What the task requires:
Reproduce the material below word for word, starting with its first line and going on through the line that contains "Action: tap(361, 19)".

Entries:
******************************

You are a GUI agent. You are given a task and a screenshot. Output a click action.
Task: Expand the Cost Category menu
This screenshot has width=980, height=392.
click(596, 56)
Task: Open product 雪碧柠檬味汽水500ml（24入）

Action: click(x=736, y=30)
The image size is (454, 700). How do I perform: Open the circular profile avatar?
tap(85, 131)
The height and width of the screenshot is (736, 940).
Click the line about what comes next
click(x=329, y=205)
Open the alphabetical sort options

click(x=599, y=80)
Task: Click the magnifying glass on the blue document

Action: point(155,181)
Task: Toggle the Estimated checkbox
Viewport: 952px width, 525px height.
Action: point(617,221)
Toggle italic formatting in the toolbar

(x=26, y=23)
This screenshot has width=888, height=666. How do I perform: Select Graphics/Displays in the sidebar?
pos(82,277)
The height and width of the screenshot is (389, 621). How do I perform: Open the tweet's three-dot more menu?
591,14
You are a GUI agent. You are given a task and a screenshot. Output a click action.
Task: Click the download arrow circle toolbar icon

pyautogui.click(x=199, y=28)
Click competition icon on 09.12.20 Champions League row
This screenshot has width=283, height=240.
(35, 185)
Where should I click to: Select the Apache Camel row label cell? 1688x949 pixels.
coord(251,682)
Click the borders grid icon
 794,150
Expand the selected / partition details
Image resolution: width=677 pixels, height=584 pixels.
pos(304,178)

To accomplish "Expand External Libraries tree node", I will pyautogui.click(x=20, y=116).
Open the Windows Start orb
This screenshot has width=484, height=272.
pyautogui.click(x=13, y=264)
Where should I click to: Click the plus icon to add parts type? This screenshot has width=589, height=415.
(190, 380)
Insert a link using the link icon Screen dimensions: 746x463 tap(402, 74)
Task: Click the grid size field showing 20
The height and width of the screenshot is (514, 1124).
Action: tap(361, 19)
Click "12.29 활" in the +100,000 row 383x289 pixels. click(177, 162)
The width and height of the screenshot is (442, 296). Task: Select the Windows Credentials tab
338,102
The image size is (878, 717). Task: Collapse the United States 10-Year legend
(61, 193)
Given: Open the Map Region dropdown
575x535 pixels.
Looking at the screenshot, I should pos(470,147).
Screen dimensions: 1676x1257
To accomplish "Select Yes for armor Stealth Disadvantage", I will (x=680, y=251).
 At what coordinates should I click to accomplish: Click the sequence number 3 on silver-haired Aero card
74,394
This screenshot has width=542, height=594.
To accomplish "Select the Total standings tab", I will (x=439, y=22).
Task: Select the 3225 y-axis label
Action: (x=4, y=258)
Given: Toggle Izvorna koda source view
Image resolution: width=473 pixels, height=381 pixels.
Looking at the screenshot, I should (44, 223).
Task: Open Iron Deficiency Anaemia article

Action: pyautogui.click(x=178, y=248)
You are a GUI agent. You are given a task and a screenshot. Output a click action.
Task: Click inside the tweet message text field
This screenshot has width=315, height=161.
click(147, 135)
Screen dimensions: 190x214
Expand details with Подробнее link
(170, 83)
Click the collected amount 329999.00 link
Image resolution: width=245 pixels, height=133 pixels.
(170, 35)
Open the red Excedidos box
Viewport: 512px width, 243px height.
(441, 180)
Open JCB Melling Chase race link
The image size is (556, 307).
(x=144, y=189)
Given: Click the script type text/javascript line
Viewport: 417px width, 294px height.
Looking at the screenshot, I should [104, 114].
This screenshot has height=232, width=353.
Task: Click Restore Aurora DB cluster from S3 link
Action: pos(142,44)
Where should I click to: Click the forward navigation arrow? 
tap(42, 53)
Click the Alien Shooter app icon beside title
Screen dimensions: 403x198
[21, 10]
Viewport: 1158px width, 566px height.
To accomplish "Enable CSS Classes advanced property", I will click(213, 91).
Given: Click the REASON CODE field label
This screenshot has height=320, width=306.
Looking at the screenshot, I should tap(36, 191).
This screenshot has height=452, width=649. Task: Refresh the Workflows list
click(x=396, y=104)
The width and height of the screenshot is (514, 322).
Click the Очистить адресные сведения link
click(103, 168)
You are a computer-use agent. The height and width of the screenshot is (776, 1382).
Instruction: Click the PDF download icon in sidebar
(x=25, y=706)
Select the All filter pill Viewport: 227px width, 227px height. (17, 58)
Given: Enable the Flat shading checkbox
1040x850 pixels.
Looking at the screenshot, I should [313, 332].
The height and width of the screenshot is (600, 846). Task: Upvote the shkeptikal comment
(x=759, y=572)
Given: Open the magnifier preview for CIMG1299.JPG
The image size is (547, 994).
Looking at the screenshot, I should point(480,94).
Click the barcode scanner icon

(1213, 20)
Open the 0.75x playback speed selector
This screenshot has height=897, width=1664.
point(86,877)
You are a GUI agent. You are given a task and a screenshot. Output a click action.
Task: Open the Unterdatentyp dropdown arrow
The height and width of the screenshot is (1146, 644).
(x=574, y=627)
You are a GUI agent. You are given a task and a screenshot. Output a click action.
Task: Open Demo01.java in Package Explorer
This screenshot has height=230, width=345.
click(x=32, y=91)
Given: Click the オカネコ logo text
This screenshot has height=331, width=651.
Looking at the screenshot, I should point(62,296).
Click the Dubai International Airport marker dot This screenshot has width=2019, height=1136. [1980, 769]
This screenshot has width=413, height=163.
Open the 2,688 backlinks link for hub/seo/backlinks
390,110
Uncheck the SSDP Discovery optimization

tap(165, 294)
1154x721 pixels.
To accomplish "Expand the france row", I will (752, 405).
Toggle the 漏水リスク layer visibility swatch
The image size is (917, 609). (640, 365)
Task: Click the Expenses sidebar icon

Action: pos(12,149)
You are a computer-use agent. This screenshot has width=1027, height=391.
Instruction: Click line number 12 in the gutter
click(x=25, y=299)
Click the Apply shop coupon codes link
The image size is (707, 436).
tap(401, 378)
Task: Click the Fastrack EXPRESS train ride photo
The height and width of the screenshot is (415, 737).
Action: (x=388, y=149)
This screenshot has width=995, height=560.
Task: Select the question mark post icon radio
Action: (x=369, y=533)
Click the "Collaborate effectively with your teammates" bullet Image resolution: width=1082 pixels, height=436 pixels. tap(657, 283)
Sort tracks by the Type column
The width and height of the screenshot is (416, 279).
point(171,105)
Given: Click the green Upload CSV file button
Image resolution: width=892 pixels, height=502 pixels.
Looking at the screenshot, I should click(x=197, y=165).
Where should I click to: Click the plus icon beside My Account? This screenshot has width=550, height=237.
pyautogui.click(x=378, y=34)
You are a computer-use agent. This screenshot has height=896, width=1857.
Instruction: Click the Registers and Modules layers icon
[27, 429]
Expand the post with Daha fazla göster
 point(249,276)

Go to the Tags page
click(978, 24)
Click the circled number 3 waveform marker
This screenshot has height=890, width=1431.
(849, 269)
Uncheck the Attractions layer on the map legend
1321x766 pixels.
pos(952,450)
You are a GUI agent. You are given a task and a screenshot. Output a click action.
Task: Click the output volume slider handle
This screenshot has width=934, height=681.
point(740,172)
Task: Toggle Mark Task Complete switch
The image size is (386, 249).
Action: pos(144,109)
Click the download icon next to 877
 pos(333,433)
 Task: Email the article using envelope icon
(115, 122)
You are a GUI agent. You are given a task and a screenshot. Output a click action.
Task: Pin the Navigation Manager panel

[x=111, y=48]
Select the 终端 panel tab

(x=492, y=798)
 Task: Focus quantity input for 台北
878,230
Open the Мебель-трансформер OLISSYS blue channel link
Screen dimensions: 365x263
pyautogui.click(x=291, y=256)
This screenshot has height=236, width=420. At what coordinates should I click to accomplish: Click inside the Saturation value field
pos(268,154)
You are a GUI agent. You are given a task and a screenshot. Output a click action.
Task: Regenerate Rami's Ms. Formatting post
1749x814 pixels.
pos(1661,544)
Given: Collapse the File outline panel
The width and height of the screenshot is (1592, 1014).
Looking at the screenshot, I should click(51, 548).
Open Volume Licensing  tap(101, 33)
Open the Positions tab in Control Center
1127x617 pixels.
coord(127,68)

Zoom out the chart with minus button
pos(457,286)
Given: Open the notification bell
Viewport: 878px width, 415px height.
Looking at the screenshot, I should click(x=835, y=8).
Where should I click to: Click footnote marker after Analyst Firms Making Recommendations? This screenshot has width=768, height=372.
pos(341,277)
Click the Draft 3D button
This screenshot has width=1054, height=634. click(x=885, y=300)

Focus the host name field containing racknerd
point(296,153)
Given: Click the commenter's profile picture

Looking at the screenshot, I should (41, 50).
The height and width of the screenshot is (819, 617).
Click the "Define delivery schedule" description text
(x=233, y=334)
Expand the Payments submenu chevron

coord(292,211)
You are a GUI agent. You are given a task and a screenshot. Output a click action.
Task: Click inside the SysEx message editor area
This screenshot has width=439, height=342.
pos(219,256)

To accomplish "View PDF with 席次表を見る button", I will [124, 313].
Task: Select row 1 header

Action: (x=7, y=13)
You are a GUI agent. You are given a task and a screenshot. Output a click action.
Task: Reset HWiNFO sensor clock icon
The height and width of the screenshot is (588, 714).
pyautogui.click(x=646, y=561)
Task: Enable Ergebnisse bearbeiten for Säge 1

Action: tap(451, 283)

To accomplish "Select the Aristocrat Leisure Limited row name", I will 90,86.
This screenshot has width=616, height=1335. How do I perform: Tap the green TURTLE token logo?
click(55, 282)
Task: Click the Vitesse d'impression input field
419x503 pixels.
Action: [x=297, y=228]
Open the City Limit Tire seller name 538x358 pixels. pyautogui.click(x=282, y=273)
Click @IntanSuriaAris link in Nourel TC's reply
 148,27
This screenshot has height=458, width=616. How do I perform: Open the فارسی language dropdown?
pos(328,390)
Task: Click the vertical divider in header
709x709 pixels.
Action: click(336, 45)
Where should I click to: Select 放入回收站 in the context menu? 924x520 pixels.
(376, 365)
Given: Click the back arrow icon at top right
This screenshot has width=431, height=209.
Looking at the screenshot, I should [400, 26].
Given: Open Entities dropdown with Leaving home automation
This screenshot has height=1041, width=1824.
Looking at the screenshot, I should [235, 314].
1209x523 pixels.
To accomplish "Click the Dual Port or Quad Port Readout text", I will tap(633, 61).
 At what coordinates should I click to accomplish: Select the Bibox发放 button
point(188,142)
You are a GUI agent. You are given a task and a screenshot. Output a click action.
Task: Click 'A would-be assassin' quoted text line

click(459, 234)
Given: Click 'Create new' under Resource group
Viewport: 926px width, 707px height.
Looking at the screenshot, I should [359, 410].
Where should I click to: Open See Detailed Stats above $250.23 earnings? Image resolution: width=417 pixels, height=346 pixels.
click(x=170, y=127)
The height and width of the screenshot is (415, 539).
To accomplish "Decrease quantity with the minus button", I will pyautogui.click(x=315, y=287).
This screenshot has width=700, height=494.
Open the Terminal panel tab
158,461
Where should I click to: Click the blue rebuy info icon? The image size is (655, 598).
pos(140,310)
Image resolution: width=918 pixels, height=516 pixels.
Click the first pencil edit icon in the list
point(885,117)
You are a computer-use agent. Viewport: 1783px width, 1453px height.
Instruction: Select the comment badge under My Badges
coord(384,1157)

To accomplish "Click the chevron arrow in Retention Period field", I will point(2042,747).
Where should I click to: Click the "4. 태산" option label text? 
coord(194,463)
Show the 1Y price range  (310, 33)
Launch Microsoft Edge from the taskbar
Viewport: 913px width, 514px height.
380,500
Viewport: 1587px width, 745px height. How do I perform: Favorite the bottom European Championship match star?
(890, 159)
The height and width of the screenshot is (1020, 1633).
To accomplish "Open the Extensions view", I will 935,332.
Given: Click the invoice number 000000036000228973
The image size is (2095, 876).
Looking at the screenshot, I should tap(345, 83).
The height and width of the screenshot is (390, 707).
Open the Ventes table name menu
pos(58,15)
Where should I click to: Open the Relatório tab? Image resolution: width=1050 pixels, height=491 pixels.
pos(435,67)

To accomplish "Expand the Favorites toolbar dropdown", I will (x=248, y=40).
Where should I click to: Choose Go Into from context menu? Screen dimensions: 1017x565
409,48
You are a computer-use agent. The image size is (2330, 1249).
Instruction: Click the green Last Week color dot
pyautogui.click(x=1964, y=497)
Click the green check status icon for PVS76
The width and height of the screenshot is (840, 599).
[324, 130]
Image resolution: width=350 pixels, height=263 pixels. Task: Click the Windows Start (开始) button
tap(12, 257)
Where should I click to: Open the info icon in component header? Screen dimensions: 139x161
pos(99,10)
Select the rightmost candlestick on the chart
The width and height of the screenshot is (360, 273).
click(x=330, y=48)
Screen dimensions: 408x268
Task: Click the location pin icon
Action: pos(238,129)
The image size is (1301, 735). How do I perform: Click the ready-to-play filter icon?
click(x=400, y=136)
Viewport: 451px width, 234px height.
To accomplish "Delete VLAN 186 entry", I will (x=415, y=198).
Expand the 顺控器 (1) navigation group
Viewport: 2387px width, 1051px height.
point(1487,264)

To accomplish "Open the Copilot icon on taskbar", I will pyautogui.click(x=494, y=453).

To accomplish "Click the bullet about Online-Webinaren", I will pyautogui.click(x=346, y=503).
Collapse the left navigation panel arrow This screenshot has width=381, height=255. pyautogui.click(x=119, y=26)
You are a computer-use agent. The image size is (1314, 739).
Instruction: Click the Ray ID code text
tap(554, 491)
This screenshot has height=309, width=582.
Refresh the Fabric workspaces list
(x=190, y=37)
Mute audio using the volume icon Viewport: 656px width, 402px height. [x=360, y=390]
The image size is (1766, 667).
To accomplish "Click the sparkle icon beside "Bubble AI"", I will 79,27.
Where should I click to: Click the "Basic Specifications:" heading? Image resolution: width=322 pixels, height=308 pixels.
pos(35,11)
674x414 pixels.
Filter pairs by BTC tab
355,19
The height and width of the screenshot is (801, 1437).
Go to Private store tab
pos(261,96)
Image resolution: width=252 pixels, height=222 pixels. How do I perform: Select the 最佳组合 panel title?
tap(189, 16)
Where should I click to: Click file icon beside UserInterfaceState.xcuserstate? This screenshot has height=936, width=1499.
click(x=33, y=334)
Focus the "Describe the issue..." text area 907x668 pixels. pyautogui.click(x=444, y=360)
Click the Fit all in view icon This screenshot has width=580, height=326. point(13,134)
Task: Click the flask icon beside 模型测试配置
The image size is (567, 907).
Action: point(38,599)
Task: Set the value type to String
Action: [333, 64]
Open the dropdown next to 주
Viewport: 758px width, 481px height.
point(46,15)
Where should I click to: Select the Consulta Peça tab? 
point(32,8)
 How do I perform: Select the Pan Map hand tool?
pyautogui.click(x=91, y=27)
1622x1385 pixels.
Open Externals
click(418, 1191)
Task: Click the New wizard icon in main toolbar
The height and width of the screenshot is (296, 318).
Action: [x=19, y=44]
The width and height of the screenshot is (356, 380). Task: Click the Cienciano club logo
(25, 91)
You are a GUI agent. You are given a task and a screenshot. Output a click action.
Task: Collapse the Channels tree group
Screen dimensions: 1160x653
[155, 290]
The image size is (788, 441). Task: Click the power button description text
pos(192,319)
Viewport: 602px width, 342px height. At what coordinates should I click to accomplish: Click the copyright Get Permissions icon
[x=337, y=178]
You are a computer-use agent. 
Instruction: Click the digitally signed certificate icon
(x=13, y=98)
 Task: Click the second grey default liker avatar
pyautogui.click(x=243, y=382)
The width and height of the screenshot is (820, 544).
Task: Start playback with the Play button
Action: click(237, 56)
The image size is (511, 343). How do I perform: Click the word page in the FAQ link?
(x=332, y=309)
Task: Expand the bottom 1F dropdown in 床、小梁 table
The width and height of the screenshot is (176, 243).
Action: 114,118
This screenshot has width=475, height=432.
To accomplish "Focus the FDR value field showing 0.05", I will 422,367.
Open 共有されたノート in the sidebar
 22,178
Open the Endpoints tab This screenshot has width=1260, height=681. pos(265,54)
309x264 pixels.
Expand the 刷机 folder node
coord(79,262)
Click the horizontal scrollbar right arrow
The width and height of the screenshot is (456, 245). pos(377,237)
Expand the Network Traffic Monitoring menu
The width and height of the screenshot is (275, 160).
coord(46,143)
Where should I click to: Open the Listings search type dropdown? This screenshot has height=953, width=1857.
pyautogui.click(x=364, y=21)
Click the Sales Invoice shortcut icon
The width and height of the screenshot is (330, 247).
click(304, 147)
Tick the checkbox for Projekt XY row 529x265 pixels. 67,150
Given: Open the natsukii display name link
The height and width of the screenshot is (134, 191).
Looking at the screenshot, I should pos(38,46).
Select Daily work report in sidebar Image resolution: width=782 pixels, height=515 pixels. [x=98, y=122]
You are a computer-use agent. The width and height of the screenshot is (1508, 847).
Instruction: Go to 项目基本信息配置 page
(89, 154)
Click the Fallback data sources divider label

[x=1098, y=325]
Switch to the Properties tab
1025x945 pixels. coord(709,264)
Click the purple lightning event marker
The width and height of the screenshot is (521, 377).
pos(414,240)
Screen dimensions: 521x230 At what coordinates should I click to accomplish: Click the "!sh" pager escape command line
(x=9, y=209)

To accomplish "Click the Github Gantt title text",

******************************

Response to this exercise:
You are a GUI agent. You are given a task and a screenshot. Output a click action.
Task: Expand the Cost Category menu
This screenshot has width=980, height=392.
click(596, 56)
Task: Open product 雪碧柠檬味汽水500ml（24入）

Action: click(x=736, y=30)
The image size is (454, 700). How do I perform: Open the circular profile avatar?
tap(85, 131)
The height and width of the screenshot is (736, 940).
Click the line about what comes next
click(x=329, y=205)
Open the alphabetical sort options

click(x=599, y=80)
Task: Click the magnifying glass on the blue document

Action: point(155,181)
Task: Toggle the Estimated checkbox
Viewport: 952px width, 525px height.
Action: point(617,221)
Toggle italic formatting in the toolbar

(x=26, y=23)
This screenshot has width=888, height=666. How do I perform: Select Graphics/Displays in the sidebar?
pos(82,277)
The height and width of the screenshot is (389, 621). How do I perform: Open the tweet's three-dot more menu?
591,14
You are a GUI agent. You are given a task and a screenshot. Output a click action.
Task: Click the download arrow circle toolbar icon

pyautogui.click(x=199, y=28)
Click competition icon on 09.12.20 Champions League row
This screenshot has width=283, height=240.
(35, 185)
Where should I click to: Select the Apache Camel row label cell? 1688x949 pixels.
coord(251,682)
Click the borders grid icon
 794,150
Expand the selected / partition details
Image resolution: width=677 pixels, height=584 pixels.
pos(304,178)

To accomplish "Expand External Libraries tree node", I will pyautogui.click(x=20, y=116).
Open the Windows Start orb
This screenshot has width=484, height=272.
pyautogui.click(x=13, y=264)
Where should I click to: Click the plus icon to add parts type? This screenshot has width=589, height=415.
(190, 380)
Insert a link using the link icon Screen dimensions: 746x463 tap(402, 74)
Task: Click the grid size field showing 20
The height and width of the screenshot is (514, 1124).
Action: tap(361, 19)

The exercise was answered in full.